Equinox Pulls Sexy Ad Campaign

The high-end gym ditches its controversial ads for a fitness-focused approach.

Equinox has announced it will shift its advertising campaign to a more fitness-focused approach. Last summer, an Equinox advertisement in Bethesda caused a stir among residents for being sexist. Photograph via Equinox's Facebook page.

High-end gym chain Equinox is ditching its controversial ad campaign accused by some of being “sexist” and “degrading.”

The New York Post’s Page Six reports that the gym, which has locations in Bethesda and Tysons Corner, plans to focus more on fitness in its upcoming ad campaign.
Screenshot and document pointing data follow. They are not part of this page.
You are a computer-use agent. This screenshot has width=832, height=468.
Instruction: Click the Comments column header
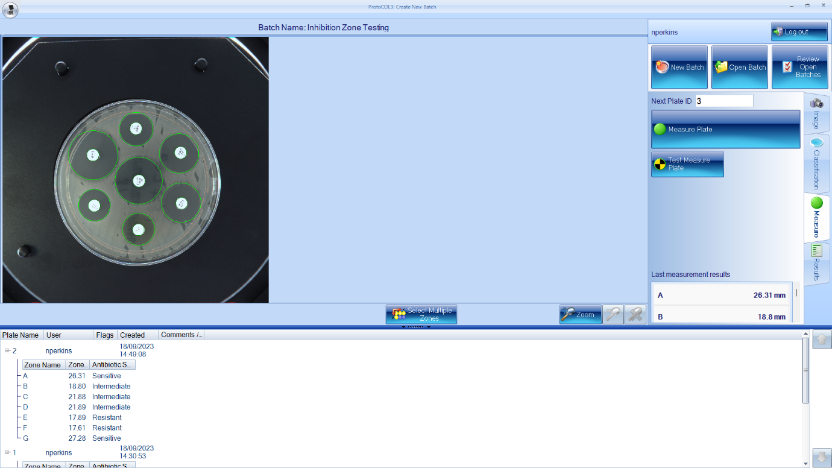coord(181,335)
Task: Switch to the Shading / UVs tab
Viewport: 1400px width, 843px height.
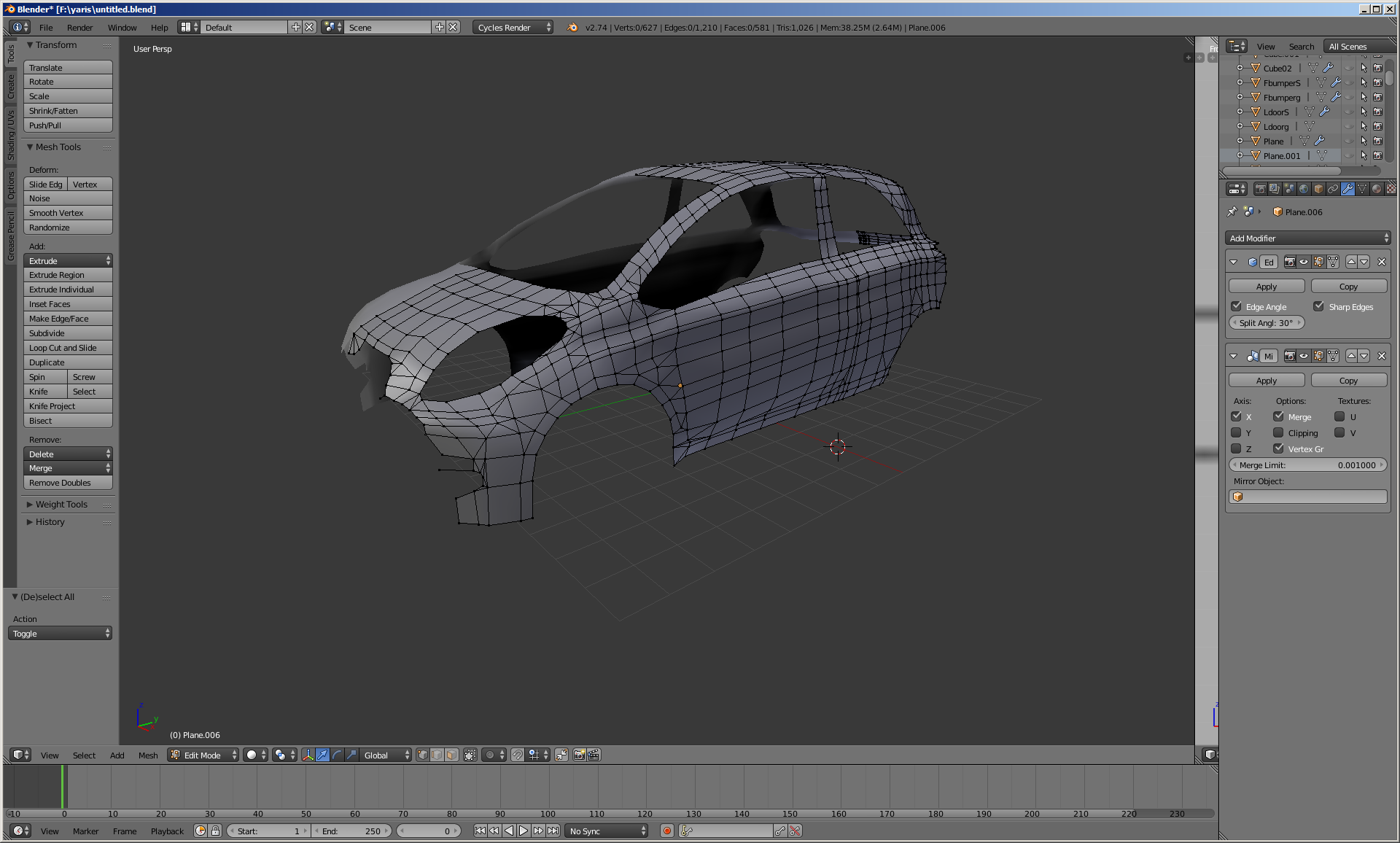Action: [x=10, y=135]
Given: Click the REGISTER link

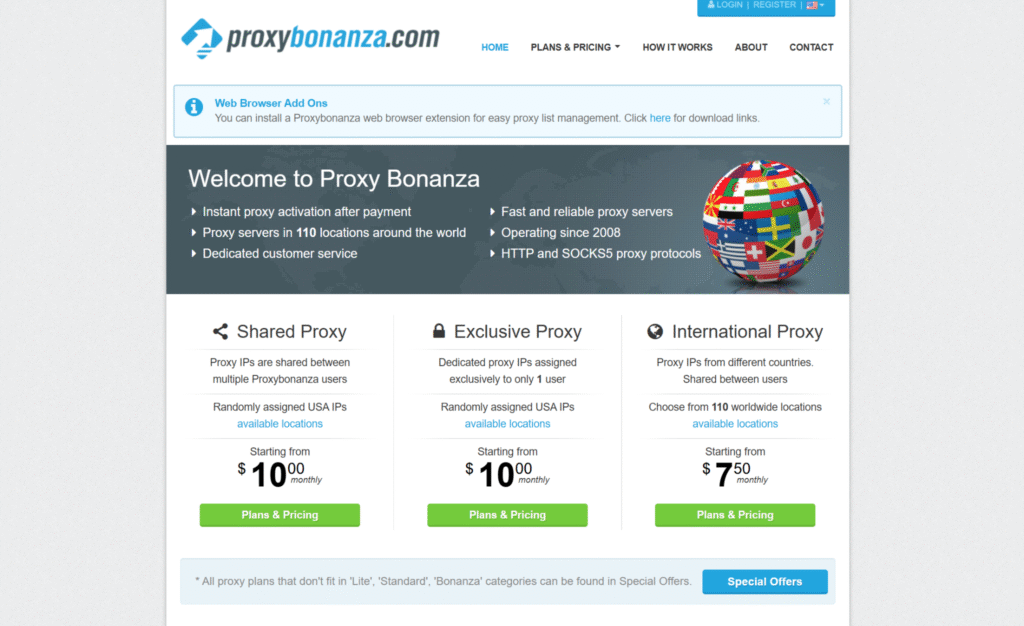Looking at the screenshot, I should 774,5.
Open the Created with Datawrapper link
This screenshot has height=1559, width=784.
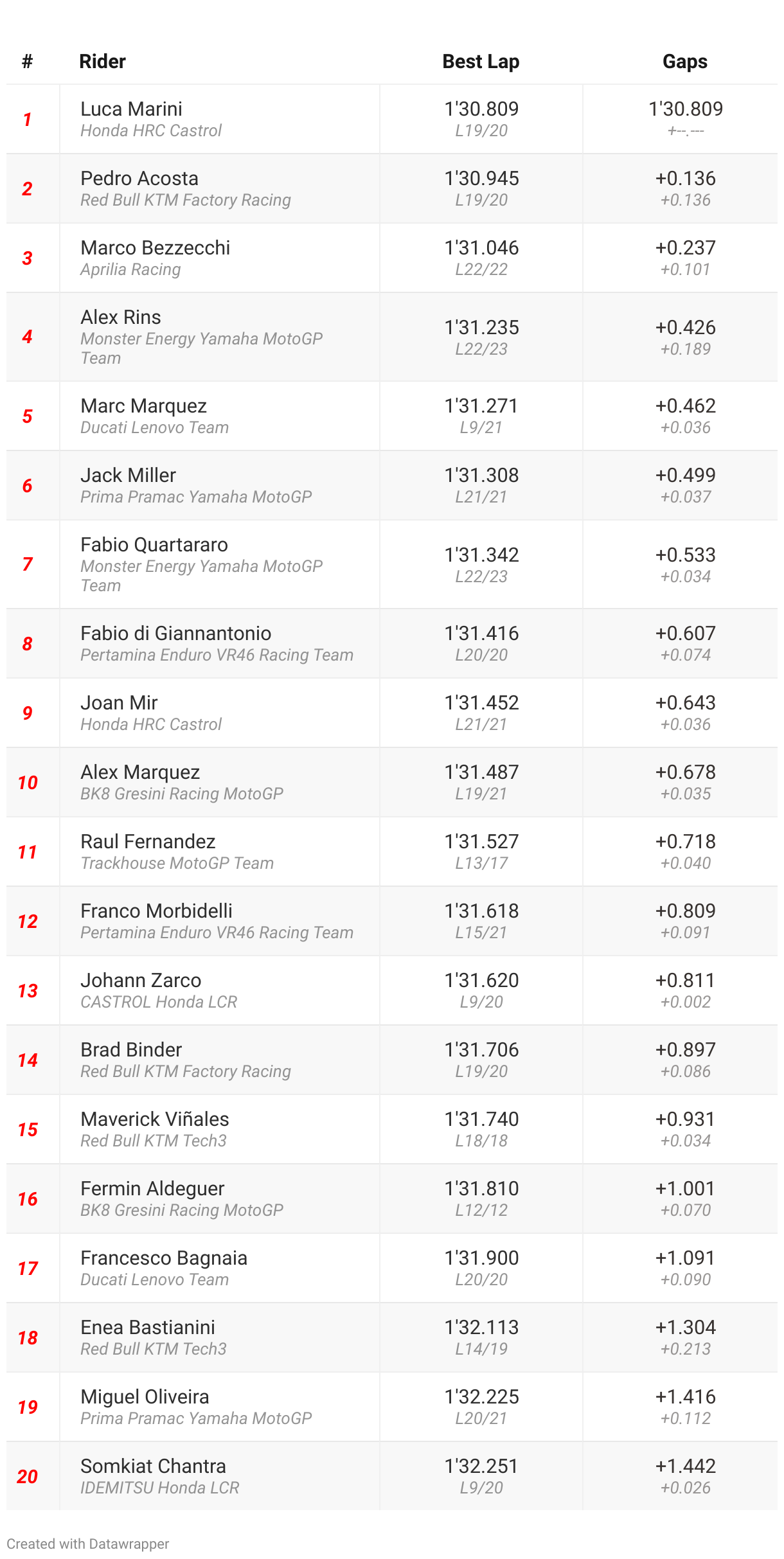point(88,1544)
Photographer Terry Richardson, who has shot the gym’s campaigns for the past three years, won’t be working on the project; Equinox hired ad agencies Wieden+Kennedy New York and R/GA to take its advertising in a sportier direction. 

Equinox attracted attention this summer with a sexy ad campaign depicting naked and scantily clad people­—mostly women in bras or tight dresses—in suggestive positions that seemingly had no connection to exercise. One billboard in particular, at Woodmont Avenue and Elm Street in downtown Bethesda, featured a slim woman crawling on all fours across a pool table in a sparkly, skintight dress. 

Outraged, the group Sexism Matters started a Change.org petition calling for the billboard’s removal and ultimately garnered nearly 1,500 signatures. Equinox issued a statement saying the billboard would be removed that summer as previously scheduled. It was removed in July.

In a statement to Page Six, creative director Liz Nolan said, “We worked with Terry Richardson for three extremely successful campaigns. The natural point has now come to explore a fresh direction, and we’re really excited to launch a provocative new brand campaign in January 2014.”